→ **What needs to be done**
Please turn the lines from the one containing "Toggle the third pink timeline link button" through the one containing "(1266, 438)" into a Markdown table with columns Row and Line. Number each row, skip blank lines, and leave out the pictures.

→ **Data shown**
>>>>>

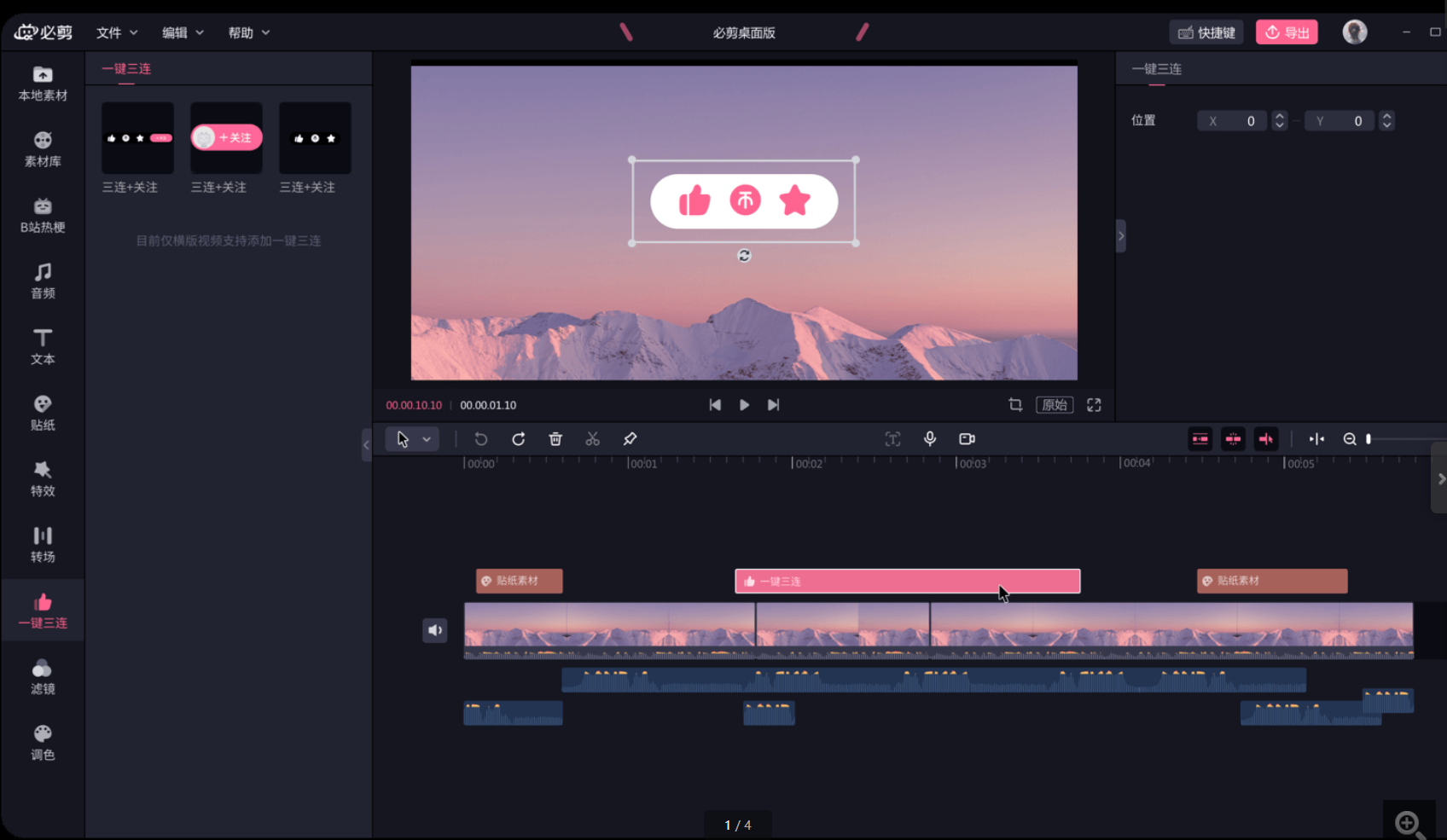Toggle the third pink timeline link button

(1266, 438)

<<<<<
>>>>>

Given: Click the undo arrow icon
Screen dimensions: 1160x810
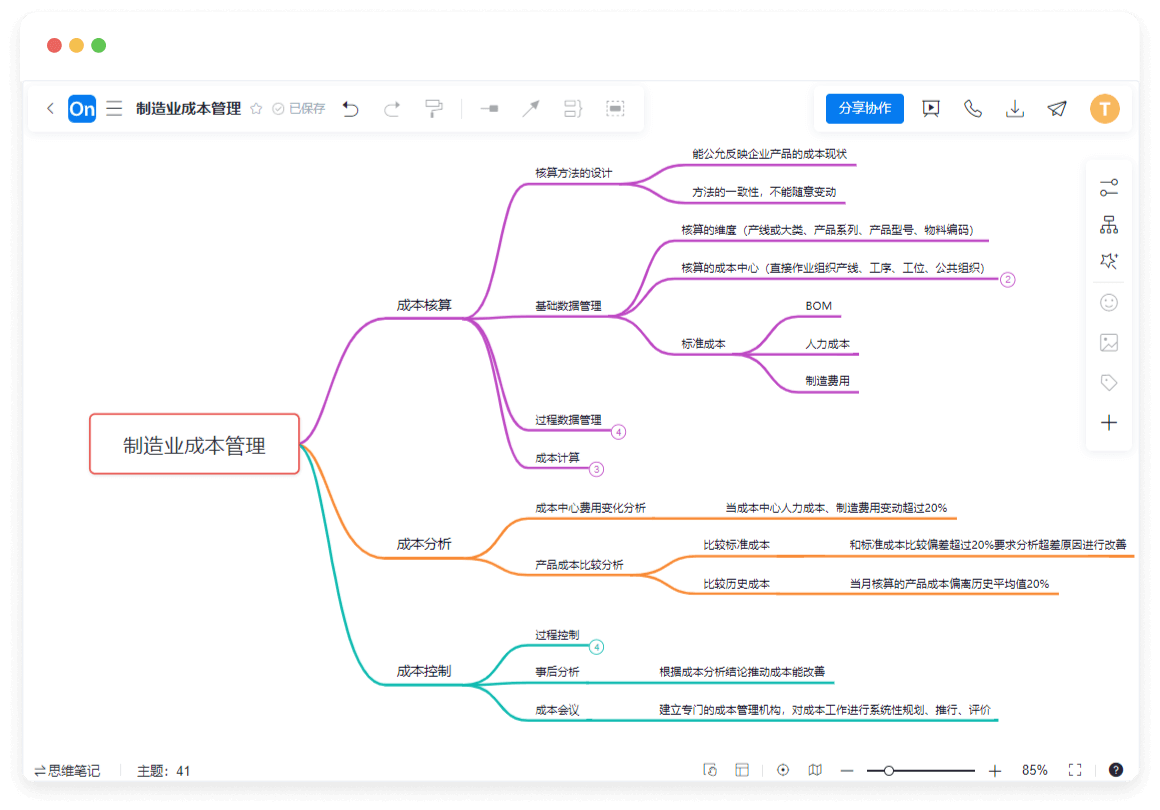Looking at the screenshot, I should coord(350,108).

<<<<<

→ **Written solution**
| Row | Line |
|---|---|
| 1 | Toggle the third pink timeline link button |
| 2 | (1266, 438) |